Nimbus Fish Hatchery
Nimbus Fish Hatchery ponds
With the powerful swish of its tail, a brightly colored salmon jumps more than 20 steps - one at a time - to the top of the Nimbus Fish Hatchery ladder as the annual migration takes place each fall. Each November, families enjoy visiting the hatchery to witness this event which is a vital component to the survival of salmon and steelhead in the lower American River.
Since 1958, the Nimbus Fish Hatchery has been successfully providing mitigation for the loss of natural fish habitat in conjunction with the US fish and Wildlife Service, the California Department of Fish and Game and the US Bureau of Reclamation.

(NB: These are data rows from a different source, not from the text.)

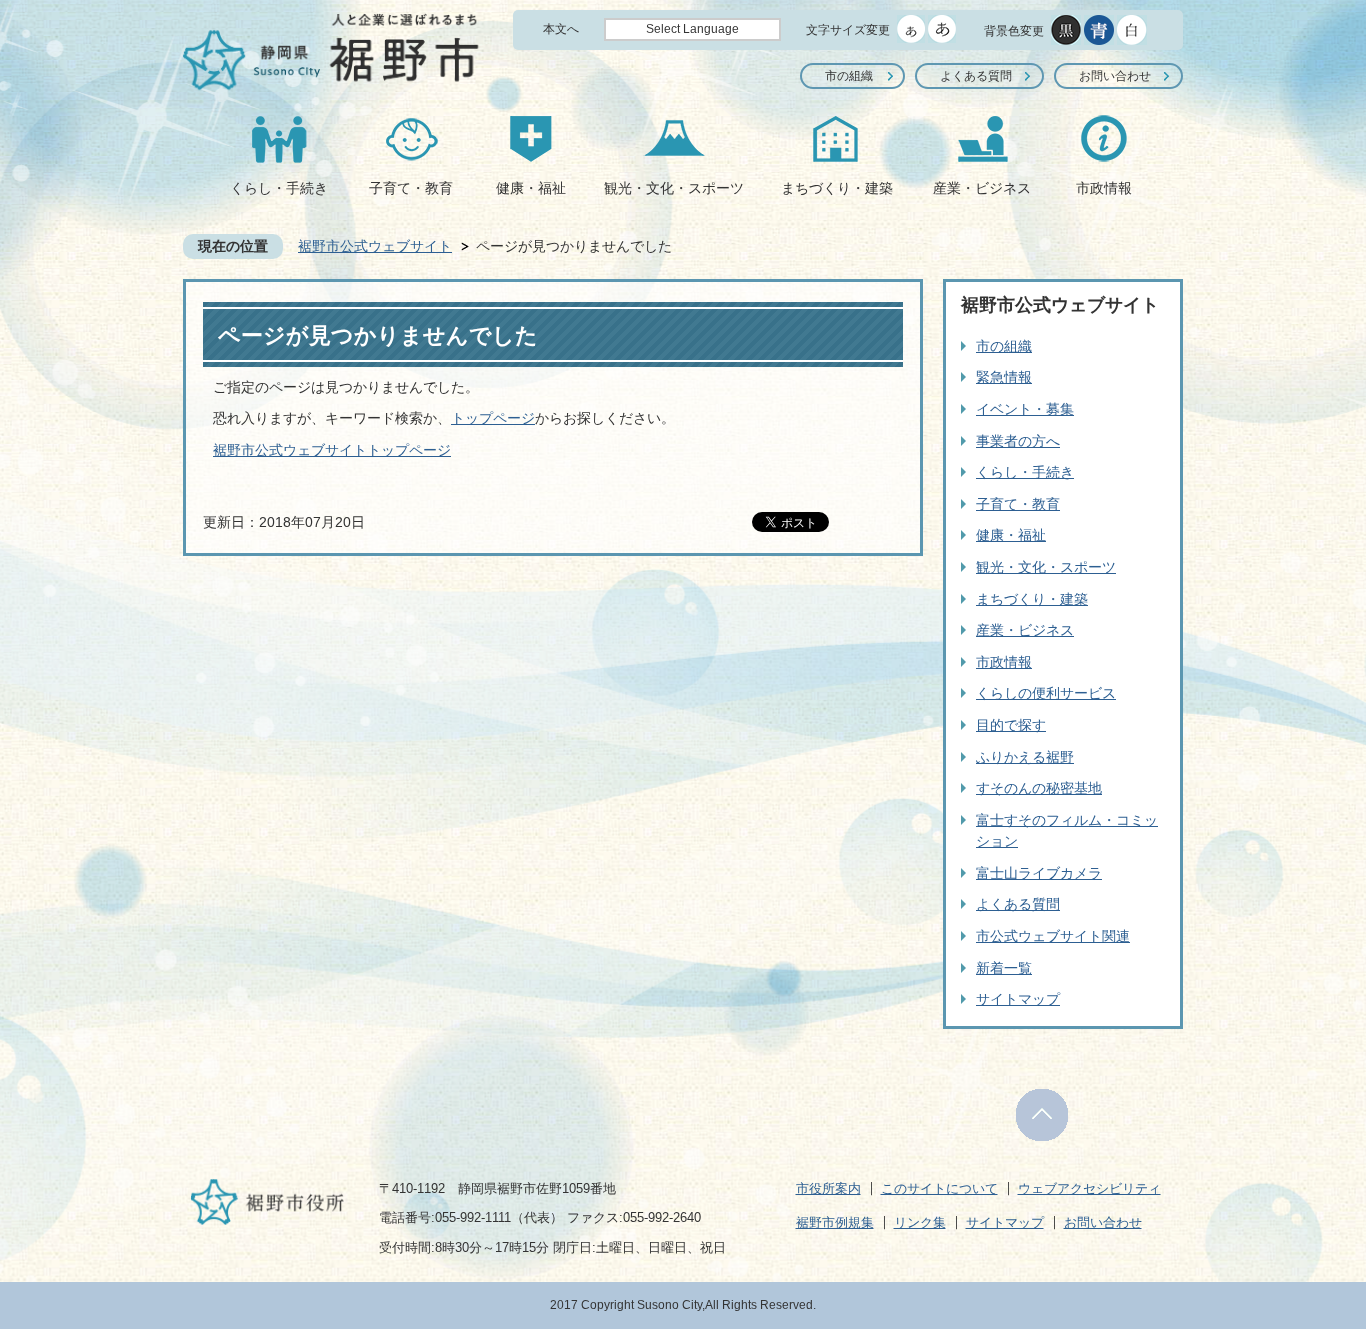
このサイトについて (939, 1188)
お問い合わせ (1115, 76)
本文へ (561, 29)
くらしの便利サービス (1046, 693)
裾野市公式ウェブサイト (375, 246)
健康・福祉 (531, 188)
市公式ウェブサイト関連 (1053, 936)
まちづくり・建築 (837, 188)
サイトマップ (1018, 999)
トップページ (493, 418)
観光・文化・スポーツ (674, 188)
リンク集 (920, 1222)
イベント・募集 (1025, 409)
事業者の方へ (1018, 441)
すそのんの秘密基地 (1039, 788)
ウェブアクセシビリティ (1089, 1188)
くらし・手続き (279, 188)
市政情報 (1104, 188)
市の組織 (849, 76)
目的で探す (1011, 725)
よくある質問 (976, 76)
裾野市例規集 (835, 1222)
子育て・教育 (411, 188)
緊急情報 (1004, 377)
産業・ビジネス (982, 188)
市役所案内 (828, 1188)
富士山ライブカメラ (1039, 873)
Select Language (692, 29)
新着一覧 (1004, 968)
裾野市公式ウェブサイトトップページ (332, 450)
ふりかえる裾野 (1025, 757)
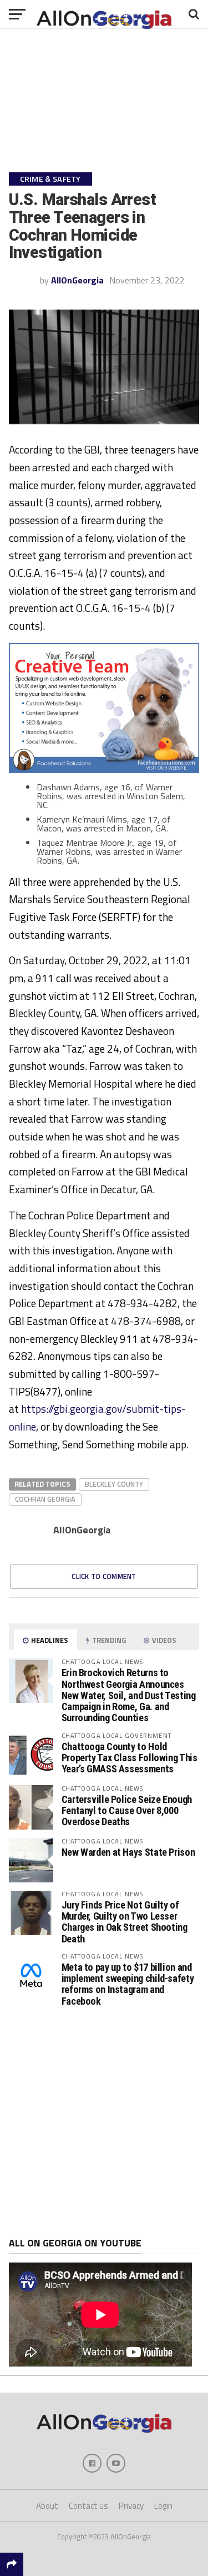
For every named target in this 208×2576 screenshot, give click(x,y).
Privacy (131, 2505)
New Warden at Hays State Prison (128, 1852)
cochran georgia (45, 1498)
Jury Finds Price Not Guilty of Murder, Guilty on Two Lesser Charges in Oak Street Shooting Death (124, 1922)
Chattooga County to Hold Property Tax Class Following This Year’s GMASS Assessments (129, 1758)
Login (163, 2505)
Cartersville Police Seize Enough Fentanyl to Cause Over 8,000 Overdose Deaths (127, 1810)
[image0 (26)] (104, 769)
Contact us (88, 2505)
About (47, 2505)
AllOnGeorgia (77, 280)
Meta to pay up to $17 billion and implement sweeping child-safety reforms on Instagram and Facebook (128, 1984)
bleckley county (114, 1483)
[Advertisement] (104, 2122)
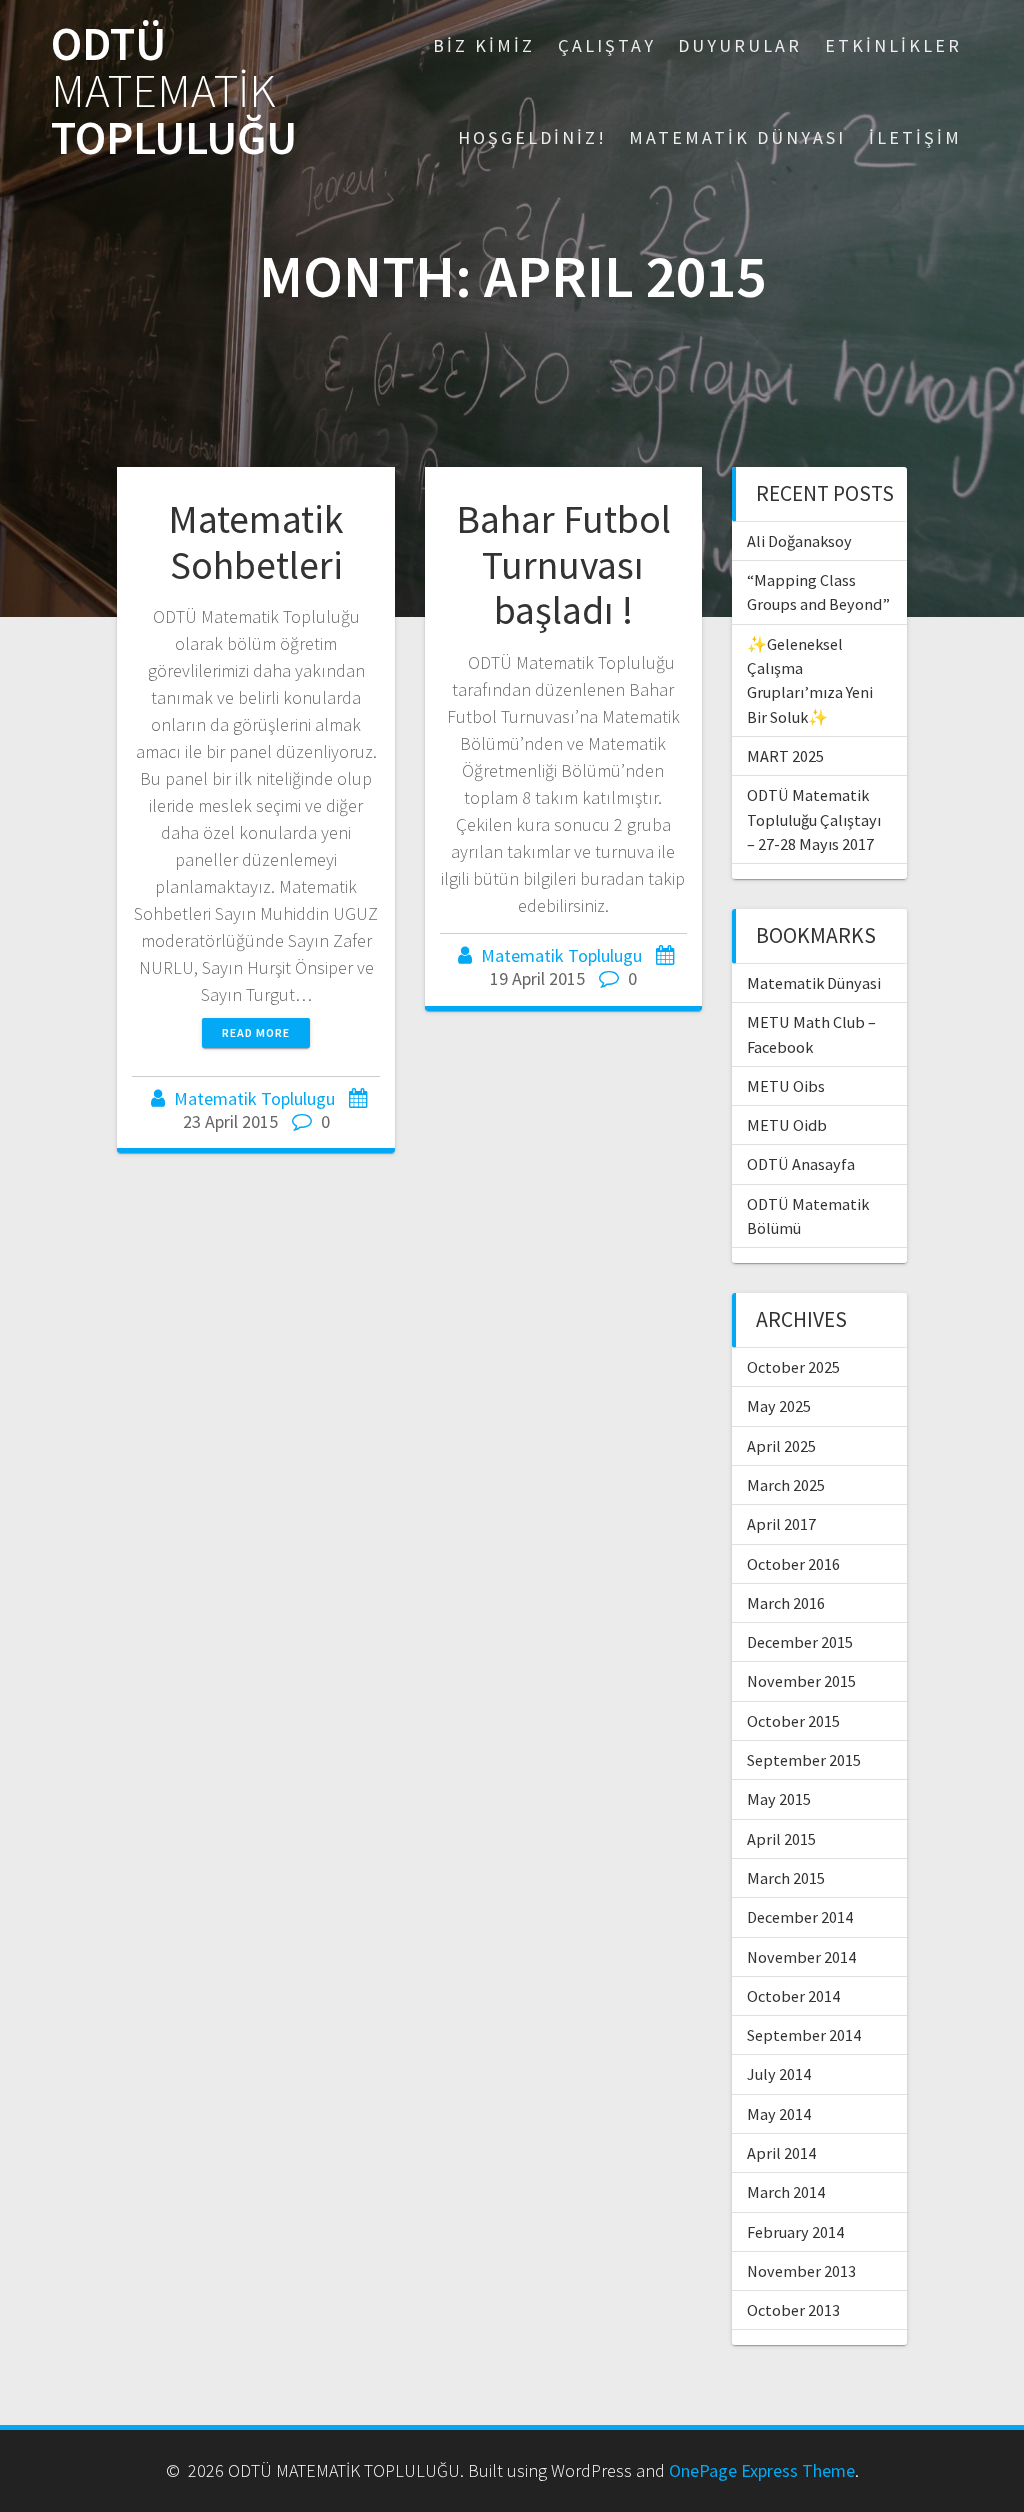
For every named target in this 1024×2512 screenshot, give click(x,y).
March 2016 (786, 1603)
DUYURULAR (740, 45)
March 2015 (786, 1878)
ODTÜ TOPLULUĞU (174, 91)
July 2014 (779, 2074)
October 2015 (793, 1721)
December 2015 (800, 1642)
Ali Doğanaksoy (799, 541)
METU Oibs (786, 1086)
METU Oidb (787, 1125)
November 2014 (801, 1957)
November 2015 (801, 1681)
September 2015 (804, 1760)
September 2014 (804, 2035)
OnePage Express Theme (762, 2470)
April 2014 (781, 2153)
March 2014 (786, 2192)
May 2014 (779, 2114)
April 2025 (781, 1446)
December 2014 (800, 1917)
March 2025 (786, 1485)
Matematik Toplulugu (254, 1098)
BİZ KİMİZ (484, 45)
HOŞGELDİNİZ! (532, 137)
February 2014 (795, 2232)
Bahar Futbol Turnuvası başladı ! (563, 564)
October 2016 (793, 1564)
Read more (256, 1032)
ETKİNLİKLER (893, 45)
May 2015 (779, 1799)
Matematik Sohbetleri (256, 542)
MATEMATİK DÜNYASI (737, 137)
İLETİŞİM (915, 137)
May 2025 (779, 1406)
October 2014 (793, 1996)
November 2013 (801, 2271)
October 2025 (793, 1367)
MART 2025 (785, 756)
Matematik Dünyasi (814, 983)
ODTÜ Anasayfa (801, 1164)
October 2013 (793, 2310)
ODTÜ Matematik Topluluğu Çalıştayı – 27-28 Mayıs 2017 (814, 819)
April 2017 (781, 1524)
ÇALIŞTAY (607, 45)
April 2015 (781, 1839)
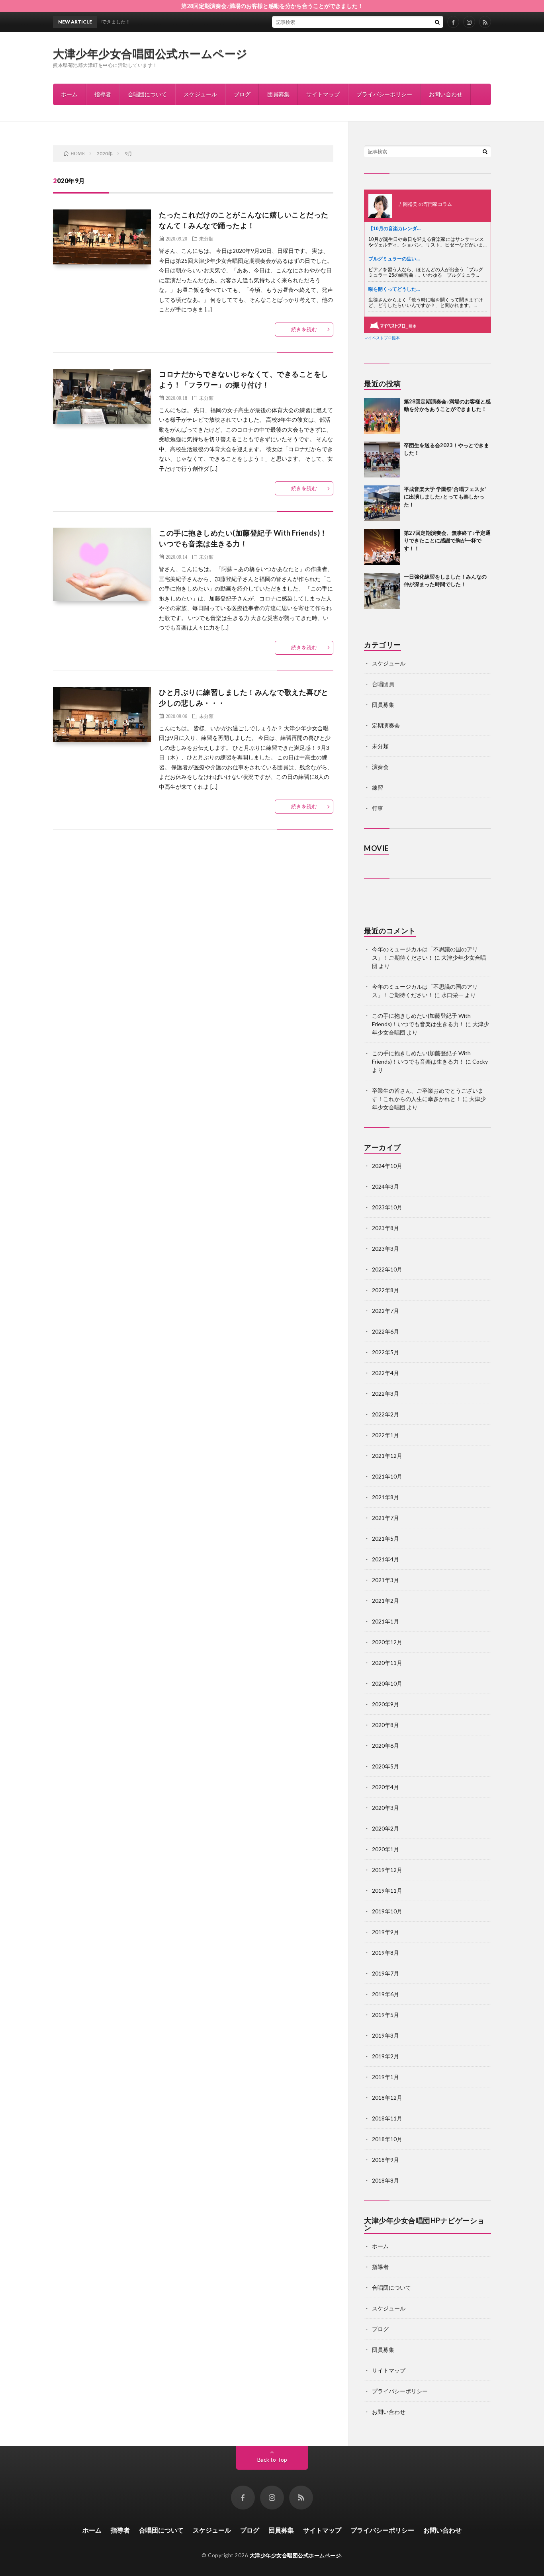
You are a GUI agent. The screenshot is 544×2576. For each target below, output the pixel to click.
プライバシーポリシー (384, 94)
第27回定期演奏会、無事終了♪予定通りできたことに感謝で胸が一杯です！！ (447, 541)
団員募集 (278, 94)
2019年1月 (385, 2076)
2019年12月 (387, 1869)
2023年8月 (385, 1227)
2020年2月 (385, 1828)
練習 (377, 787)
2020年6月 (385, 1745)
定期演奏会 (386, 725)
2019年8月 (385, 1952)
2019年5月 (385, 2014)
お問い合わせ (445, 94)
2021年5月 (385, 1538)
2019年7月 (385, 1973)
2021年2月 (385, 1600)
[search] (437, 22)
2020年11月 (387, 1662)
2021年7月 (385, 1517)
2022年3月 (385, 1393)
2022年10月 (387, 1269)
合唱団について (147, 94)
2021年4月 (385, 1559)
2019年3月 (385, 2035)
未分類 (206, 238)
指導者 (102, 94)
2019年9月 (385, 1932)
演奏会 (380, 766)
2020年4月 (385, 1787)
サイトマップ (323, 94)
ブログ (242, 94)
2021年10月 (387, 1476)
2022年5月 (385, 1352)
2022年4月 (385, 1372)
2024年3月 (385, 1186)
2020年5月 (385, 1766)
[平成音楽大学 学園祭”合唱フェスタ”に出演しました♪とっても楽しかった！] (382, 503)
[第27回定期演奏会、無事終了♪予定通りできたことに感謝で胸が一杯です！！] (382, 547)
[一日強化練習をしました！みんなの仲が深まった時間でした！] (382, 591)
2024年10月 (387, 1165)
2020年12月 (387, 1642)
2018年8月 (385, 2180)
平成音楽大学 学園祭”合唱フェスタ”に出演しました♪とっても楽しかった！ (445, 497)
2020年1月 (385, 1849)
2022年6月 (385, 1331)
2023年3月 (385, 1248)
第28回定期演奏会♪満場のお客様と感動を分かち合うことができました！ (272, 5)
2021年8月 (385, 1497)
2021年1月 (385, 1621)
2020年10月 (387, 1683)
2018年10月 (387, 2139)
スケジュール (200, 94)
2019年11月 (387, 1890)
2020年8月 (385, 1724)
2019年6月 (385, 1994)
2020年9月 (385, 1704)
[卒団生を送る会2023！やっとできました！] (382, 459)
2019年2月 (385, 2056)
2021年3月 (385, 1580)
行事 (377, 808)
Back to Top (272, 2459)
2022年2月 (385, 1414)
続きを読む (304, 329)
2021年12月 (387, 1455)
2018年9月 (385, 2159)
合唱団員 (383, 684)
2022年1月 (385, 1435)
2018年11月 (387, 2118)
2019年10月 (387, 1911)
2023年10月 (387, 1207)
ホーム (69, 94)
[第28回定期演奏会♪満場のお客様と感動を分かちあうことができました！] (382, 416)
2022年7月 (385, 1310)
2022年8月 (385, 1290)
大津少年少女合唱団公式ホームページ (150, 53)
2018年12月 (387, 2097)
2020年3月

Once they make their way up the fish ladder, the fish are sorted and spawned on a table. An average salmon female has more than 5,000 eggs. The eggs are housed in the spawning building and the fish are raised until they are about 4 to 6 inches long. They are then released into the Sacramento River-San Joaquin Estuary. Steelhead are also raised at the hatchery and later released in the Sacramento River near Rio Vista.
Although the fish ladder is quiet during other times of the year, there are hands-on activities for families all year long as they can feed the fish in the various ‘nursery” tanks as they tour the center. Children can follow the growth of the fish from egg to fingerling. In mid-October, the hatchery hosts the annual American River Salmon Festival which offers music, art, food, and recreation with an emphasis on providing education on the life of the Pacific Salmon.
The Visitor Center is open everyday from 10 a.m. to 3 p.m. and offers displays and tours. It is located at Hazel Avenue in Rancho Cordova, just off Highway 50. It is also an easy stop from the American River Bike Trail which runs adjacent to the hatchery. So, jump off the bike and enjoy the salmon experience.